5 thoughts on “The purveyors of blockchain may not have the charity sector’s best interests at heart. Why am I not surprised?

  1. Hi Hayley,

    I’m the CEO of Alice and co-author of our whitepaper. I wanted to respond to a few of the points you make in this post.

    First, I’d like to thank you for having read our whitepaper. We welcome your feedback on it. We have always been very open about our plans, and you will have noticed that the paper is still in draft form – we have published it precisely to collect comments from the community, and to iterate it in a fully transparent way. This is the same approach we take for our code which is open source (cf. our github repo:, which is also where we store the whitepaper). In that sense, we do not consider this to be “small print”, but an integral part of our plans. We hope that it will be read, shared and commented on as widely as possible.

    Regarding your first point: you argue that Alice promises, openly, to punish charities, and that this demonstrates we do not have the sector’s best interests at heart. This is a fundamental misunderstanding. The incentive mechanisms that Alice has in place are designed to reward transparent charities and make it very difficult for those that aren’t to receive funds. Perhaps from that perspective, “punishment” is a poor use of words. But this kind of “cryptoeconomics” is integral to how blockchain ecosystems work: good actors win, bad actors lose, with the hope being that bad actors don’t participate in the first place given the risks. In our view, Alice helps protect good charities – it’s enraging for example that one scandal can tar the entire sector with the same brush. With Alice, transparent and effective charities stand out, regardless of controversies elsewhere.

    It’s also really important to note that Alice aims to help smaller charities with network funded grants (through what the whitepaper calls the DAF), and that one of our goals is to change the debate on charity transparency which focuses too much, in our view, on the toxic issue of overhead costs, instead of impact. We believe that these goals are very much in the interest of the sector as a whole.

    Regarding your second point: Alice does not “want to parcel up charity impacts as ‘tokens’ and sell them to speculators”. This is also a very fundamental misreading of the paper. Our aim is to make it easier for charities to tap into both donations and impact investments. Impact investment is not speculation, it’s a growing form of responsible social funding that aims to generate social or environmental impact while also making a profit. Many charities benefit from it. Impact investments are indeed tokenised on Alice, to provide more liquidity for investors, but it’s crucial to understand 1) that any trades on the secondary market do not affect the charity’s project, and 2) charities are in no way obliged to seek or accept impact investment in the first place: it’s simply a way to avoid working on a pure payment by results basis. We recently published a blog post that explains this mechanism in more detail:

    Finally, I totally agree with your point about silver bullets. We’re very careful to not claim that Alice “will solve all problems that donors and charities have.” This is just one platform that uses blockchain technology to solve the very precise problems that we lay out in the whitepaper.
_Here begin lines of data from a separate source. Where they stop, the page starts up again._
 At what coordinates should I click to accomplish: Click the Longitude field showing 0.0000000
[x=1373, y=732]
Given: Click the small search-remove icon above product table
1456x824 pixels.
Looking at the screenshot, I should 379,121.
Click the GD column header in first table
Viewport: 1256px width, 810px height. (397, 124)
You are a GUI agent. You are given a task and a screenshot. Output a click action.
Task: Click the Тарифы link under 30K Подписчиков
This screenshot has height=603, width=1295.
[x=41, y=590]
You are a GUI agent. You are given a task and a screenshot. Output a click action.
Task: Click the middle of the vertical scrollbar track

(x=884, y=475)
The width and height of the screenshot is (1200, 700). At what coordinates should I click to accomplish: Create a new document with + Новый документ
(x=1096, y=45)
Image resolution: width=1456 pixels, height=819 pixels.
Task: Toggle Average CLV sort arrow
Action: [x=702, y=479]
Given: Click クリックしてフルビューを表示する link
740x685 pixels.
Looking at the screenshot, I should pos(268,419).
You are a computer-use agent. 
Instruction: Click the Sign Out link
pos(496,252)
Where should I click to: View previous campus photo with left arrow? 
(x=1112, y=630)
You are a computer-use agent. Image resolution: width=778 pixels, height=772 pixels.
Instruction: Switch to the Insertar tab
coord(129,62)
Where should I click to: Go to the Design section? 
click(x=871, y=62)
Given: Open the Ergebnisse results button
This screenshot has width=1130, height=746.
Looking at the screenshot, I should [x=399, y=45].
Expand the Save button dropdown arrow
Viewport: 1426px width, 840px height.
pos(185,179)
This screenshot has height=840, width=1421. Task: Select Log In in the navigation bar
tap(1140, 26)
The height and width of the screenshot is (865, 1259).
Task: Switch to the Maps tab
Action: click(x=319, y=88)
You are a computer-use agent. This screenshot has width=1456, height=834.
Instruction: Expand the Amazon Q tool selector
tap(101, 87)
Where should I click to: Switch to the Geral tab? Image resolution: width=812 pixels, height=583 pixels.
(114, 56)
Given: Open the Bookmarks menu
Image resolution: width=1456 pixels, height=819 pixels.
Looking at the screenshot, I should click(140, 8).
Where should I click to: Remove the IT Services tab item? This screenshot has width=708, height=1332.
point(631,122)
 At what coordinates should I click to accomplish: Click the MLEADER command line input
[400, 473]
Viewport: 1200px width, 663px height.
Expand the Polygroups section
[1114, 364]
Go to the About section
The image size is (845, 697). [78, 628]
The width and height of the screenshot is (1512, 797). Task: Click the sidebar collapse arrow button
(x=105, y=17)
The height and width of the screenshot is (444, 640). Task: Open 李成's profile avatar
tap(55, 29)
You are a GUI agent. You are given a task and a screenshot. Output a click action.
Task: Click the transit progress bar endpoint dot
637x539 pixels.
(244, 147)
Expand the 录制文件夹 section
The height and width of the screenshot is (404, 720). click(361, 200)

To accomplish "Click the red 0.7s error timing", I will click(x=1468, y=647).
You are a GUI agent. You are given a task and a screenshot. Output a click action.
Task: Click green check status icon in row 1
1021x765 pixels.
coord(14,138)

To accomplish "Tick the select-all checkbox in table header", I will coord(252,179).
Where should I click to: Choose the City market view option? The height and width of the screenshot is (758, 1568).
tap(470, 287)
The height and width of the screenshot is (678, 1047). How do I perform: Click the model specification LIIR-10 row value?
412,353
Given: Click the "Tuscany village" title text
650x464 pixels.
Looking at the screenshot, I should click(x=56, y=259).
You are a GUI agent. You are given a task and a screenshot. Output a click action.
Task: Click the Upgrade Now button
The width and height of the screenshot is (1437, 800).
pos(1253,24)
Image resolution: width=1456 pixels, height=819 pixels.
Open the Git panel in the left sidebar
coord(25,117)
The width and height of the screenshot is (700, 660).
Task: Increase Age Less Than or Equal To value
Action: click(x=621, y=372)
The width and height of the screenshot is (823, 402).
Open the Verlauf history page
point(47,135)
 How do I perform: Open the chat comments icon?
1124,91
    It seems that we need to clarify some of the mechanisms in the whitepaper to avoid misunderstandings, and will look to do this in the next published iteration. In the meantime, I’d be very happy to discuss your comments in more detail, in person or via this comment section.


    1. Thank you for your comments Raphael. I’m not interested in discussing this further as I think we will disagree so fundamentally that there is really no point! But I’m happy to leave your comment so that readers can make up their own minds.


      1. If you ever change your mind, I’d be happy to engage and discuss this further Hayley. I believe that we’d find many areas in which we agree, and I’m very interested, in general, to get more in-depth feedback. I’ve been speaking to, and working with, many of your peers in the fundraising space over the last 2+ years, and those interactions have fed a lot of our thinking. Please consider this a standing invitation to help iterate the Alice protocol.